AIM OF THE EXERCISE:
This exercise calls for all the entries that follow to be set down exactly, without their images.

[Stored data]
# # # # #
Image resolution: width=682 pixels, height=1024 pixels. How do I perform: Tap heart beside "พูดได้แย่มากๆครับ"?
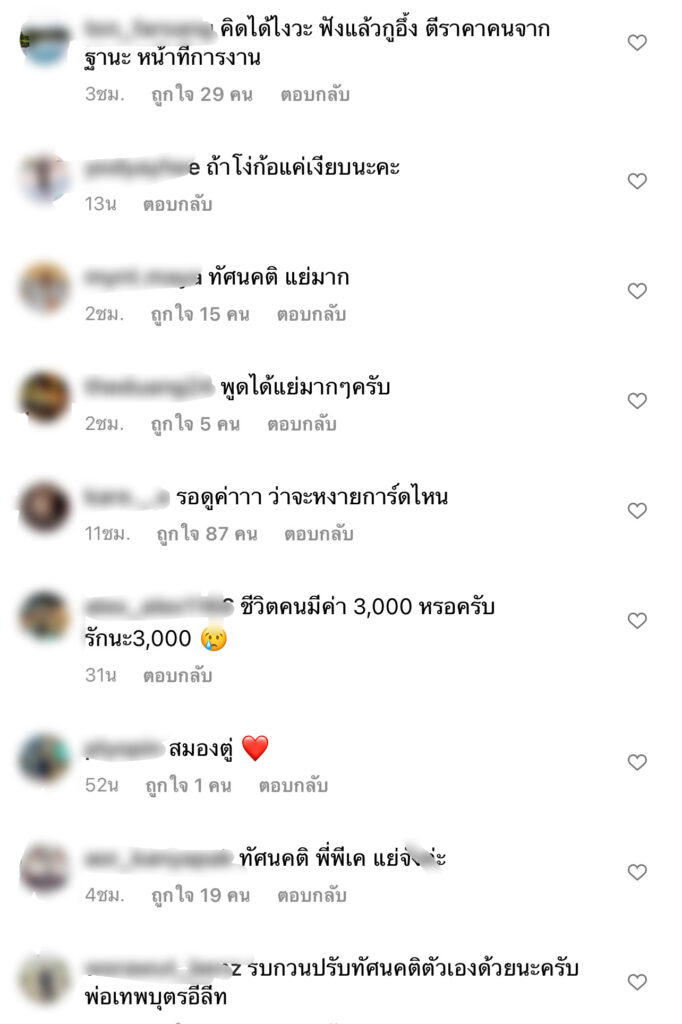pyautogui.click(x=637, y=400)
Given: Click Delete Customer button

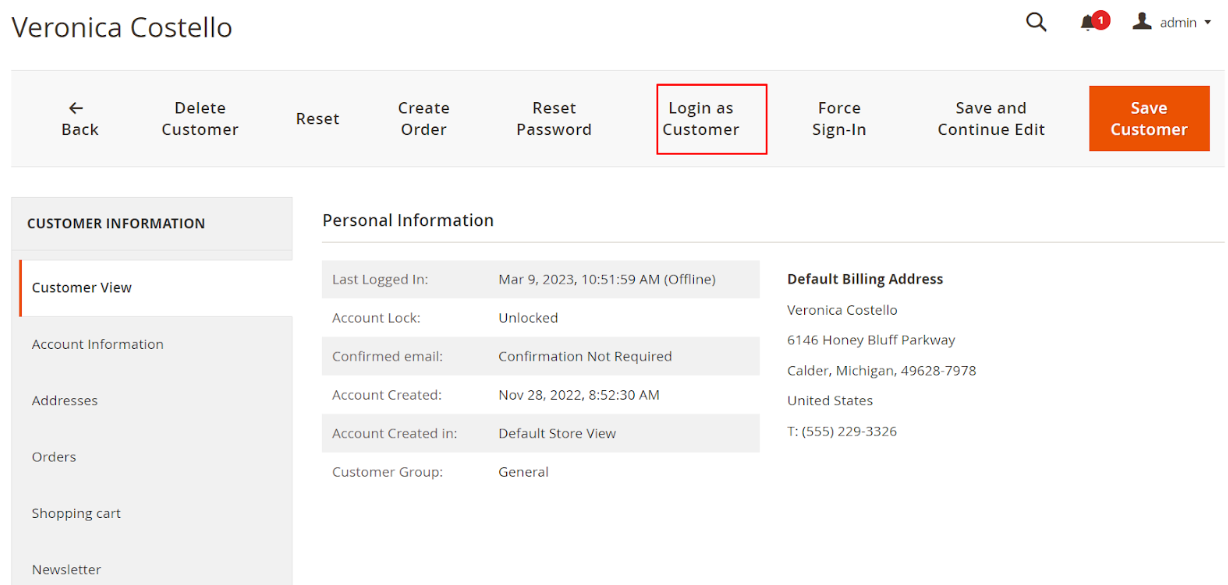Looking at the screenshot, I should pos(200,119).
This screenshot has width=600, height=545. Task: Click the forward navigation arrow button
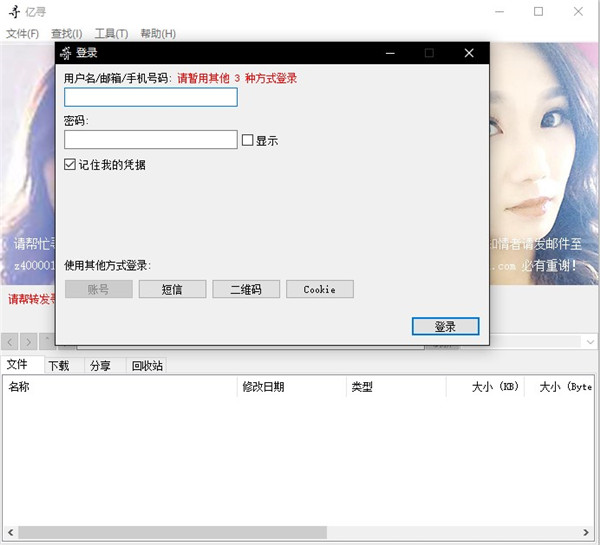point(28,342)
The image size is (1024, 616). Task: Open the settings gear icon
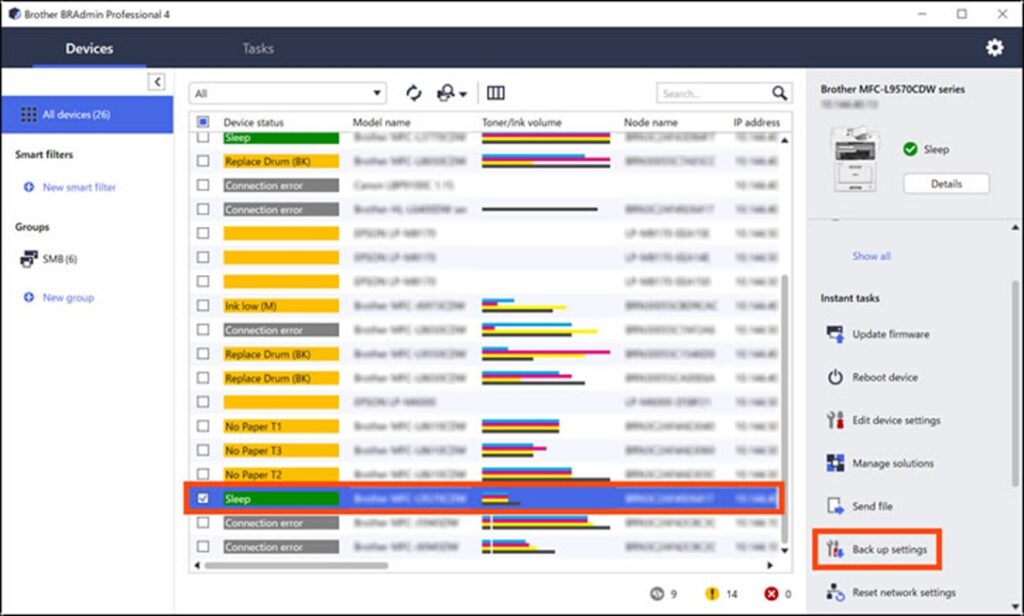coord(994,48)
# # # # #
RESULT BELOW:
Image resolution: width=682 pixels, height=1024 pixels. How do I perform: Tap heart beside "พูดได้แย่มากๆครับ"?
pyautogui.click(x=637, y=400)
Given: Click Delete Customer button

Looking at the screenshot, I should pos(200,119).
This screenshot has width=600, height=545. Task: Click the forward navigation arrow button
point(28,342)
The image size is (1024, 616). Task: Open the settings gear icon
coord(994,48)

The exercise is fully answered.